● Extracted material:
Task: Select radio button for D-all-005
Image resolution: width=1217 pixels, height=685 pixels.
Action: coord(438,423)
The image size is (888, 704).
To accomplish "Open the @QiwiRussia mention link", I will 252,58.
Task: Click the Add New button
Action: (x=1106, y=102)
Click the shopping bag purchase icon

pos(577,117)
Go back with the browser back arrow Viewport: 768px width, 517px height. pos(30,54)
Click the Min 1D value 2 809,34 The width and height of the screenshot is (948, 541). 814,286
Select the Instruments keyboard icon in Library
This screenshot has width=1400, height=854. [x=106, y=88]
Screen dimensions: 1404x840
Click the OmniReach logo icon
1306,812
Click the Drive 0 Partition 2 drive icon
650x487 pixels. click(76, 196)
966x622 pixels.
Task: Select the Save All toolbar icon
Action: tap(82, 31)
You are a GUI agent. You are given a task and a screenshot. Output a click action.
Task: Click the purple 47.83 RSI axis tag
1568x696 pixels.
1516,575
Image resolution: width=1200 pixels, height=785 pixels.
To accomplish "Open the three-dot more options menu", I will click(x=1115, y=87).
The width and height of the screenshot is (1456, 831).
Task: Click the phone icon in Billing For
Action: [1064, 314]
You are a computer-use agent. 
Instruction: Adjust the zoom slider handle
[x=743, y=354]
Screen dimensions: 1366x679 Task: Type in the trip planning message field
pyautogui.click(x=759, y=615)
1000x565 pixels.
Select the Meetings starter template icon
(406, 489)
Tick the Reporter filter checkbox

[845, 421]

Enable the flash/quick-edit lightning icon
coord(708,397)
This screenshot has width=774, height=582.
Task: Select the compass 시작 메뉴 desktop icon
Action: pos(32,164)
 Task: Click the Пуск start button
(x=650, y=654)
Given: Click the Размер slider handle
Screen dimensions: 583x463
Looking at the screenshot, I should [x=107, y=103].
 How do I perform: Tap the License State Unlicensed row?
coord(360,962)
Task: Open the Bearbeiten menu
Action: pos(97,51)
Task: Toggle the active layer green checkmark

● Assignment: Each line from the one containing "Screen dimensions: 583x463" to the last line above must be returned exactly, and no line outside that range.

● Solution to this problem:
Screen dimensions: 583x463
Looking at the screenshot, I should [x=107, y=103].
 How do I perform: Tap the License State Unlicensed row?
coord(360,962)
Task: Open the Bearbeiten menu
Action: pos(97,51)
Task: Toggle the active layer green checkmark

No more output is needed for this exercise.